Ollama

Ollama: Smarter Sampling and Crash Prevention

Jeffrey Morgan merged two key improvements today - a substantial enhancement to the sampling system with repeat-based sampling capabilities, and a crucial fix preventing crashes in the Qwen3Next model's DeltaNet when using split offloading. The team also collaborated with community contributor Yossi Ovadia on the crash fix.

Duration: PT3M49S

https://podlog.io/listen/ollama-3aed006f/episode/ollama-smarter-sampling-and-crash-prevention-fcabbfd5

Transcript

Hey there, amazing developers! Welcome back to another episode of the Ollama podcast. I'm your host, and wow, do we have some exciting updates to dig into today, March 2nd, 2026. Grab your favorite beverage because we're talking about some really thoughtful improvements that are going to make your AI experiences smoother and more powerful.

Let's jump right into the big story of the day - Jeffrey Morgan just merged a fantastic enhancement to Ollama's sampling system. This is one of those changes that might sound technical at first, but it's actually pretty exciting when you think about what it means for your models.

So what's repeat-based sampling? Think of it like giving your AI a better memory about what it just said. You know how sometimes when you're talking, you might catch yourself repeating a word or phrase, and you naturally course-correct? That's essentially what this new sampling system does for language models. It looks at the token history - basically the recent words the model has generated - and uses that information to make smarter decisions about what comes next.

The implementation here is really solid too. Jeffrey added 193 lines of new code across 8 files, touching everything from the core API types to the documentation, and even adding comprehensive tests. I love seeing changes that come with proper test coverage - that's exactly the kind of thoughtful development that makes a codebase reliable and maintainable.

What's particularly cool is that this isn't just a behind-the-scenes improvement. The team updated the modelfile documentation too, which means you'll actually be able to configure and experiment with these new sampling parameters. That's the kind of user-focused thinking that makes Ollama such a joy to work with.

Now, let's talk about the second major change - a crash fix for the Qwen3Next model. This one has a great collaboration story behind it. Community contributor Yossi Ovadia identified and started work on fixing a crash that was happening in DeltaNet during split offloading. Jeffrey carried that work forward, but here's where it gets interesting - he didn't just fix the crash, he also optimized the performance.

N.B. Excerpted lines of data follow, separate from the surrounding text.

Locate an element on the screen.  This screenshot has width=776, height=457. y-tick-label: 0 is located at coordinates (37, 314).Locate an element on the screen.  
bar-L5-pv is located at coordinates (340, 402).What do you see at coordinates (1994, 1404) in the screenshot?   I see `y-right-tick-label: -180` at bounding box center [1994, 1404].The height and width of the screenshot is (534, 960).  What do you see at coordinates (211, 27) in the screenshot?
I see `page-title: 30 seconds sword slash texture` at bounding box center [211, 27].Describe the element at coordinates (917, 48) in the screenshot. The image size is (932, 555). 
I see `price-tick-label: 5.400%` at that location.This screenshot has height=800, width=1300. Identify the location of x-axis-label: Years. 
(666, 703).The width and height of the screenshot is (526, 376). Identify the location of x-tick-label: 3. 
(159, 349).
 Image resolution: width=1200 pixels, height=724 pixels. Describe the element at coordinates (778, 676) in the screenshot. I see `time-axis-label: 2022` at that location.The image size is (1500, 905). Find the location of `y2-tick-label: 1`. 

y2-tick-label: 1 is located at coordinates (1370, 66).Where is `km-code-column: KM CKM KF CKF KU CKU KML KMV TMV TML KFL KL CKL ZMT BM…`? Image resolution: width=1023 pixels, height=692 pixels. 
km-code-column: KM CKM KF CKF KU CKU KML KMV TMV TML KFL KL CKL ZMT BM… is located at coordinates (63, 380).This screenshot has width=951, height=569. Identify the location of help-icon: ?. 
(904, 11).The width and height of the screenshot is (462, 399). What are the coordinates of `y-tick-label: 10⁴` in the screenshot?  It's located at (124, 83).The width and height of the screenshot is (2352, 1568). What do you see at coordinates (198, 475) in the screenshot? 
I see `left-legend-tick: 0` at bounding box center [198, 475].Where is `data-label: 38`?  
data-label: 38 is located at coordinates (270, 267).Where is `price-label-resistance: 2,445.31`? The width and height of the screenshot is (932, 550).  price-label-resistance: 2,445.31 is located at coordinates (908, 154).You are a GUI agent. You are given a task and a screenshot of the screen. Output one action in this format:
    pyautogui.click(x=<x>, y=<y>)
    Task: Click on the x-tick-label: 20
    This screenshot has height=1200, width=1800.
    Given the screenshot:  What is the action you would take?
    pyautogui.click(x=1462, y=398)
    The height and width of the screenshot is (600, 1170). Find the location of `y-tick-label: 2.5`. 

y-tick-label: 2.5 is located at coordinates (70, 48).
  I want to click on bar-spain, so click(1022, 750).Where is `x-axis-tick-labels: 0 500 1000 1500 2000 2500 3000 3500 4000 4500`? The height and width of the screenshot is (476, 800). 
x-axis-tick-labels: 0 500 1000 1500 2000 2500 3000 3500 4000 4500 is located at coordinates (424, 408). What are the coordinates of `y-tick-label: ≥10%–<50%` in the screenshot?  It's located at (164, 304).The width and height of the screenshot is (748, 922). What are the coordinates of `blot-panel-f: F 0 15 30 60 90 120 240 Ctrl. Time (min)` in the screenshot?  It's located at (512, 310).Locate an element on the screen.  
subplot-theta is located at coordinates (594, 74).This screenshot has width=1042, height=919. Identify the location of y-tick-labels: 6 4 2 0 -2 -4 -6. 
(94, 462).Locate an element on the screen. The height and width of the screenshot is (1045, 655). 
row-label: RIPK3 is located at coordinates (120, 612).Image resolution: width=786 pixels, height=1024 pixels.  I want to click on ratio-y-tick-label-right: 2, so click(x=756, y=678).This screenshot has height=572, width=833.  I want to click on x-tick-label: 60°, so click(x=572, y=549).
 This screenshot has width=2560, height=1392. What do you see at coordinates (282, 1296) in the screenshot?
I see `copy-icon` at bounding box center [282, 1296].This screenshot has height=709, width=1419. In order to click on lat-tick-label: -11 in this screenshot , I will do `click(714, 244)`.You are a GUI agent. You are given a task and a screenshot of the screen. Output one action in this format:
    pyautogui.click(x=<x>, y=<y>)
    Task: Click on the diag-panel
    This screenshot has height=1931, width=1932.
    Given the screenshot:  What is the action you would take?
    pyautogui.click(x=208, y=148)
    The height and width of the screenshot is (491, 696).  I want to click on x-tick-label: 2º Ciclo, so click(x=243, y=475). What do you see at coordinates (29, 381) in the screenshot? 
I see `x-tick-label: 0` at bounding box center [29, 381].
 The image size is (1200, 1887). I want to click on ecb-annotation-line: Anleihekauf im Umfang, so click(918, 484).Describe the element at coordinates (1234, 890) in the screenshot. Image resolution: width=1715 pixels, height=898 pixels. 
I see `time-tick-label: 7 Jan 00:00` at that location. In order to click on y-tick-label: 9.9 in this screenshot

The original issue was causing crashes when you were offloading model parts, which is a pretty critical feature for folks running larger models on systems with mixed GPU and CPU resources. But Jeffrey noticed that the fix could also address a performance bottleneck where long concat-chains were slowing down longer prompts. So he killed two birds with one stone - fixed the crash and made longer conversations faster. That's the kind of thoughtful problem-solving that I absolutely love to see.

This is also a beautiful example of open source collaboration at its best. Yossi identified the problem and started the solution, Jeffrey refined and optimized it, and now everyone benefits. It's these kinds of community contributions that make projects like Ollama so robust and reliable.

Both of these changes represent something I find really inspiring about the Ollama project - they're not just adding features for the sake of features. The sampling improvement makes models smarter and more coherent. The crash fix makes the system more reliable while also improving performance. These are changes that directly impact your day-to-day experience with AI.

So here's today's focus: if you're working with Ollama models, especially if you're doing longer conversations or working with larger models that need offloading, these updates are going to make your life better. Take some time to explore those new sampling parameters in your modelfiles. And if you're running Qwen3Next models with split offloading, you can breathe a little easier knowing those crashes are behind you.

That's a wrap for today's episode! Keep building amazing things, keep collaborating, and remember - every commit is a step forward. We'll catch you tomorrow with more updates from the world of Ollama. Happy coding!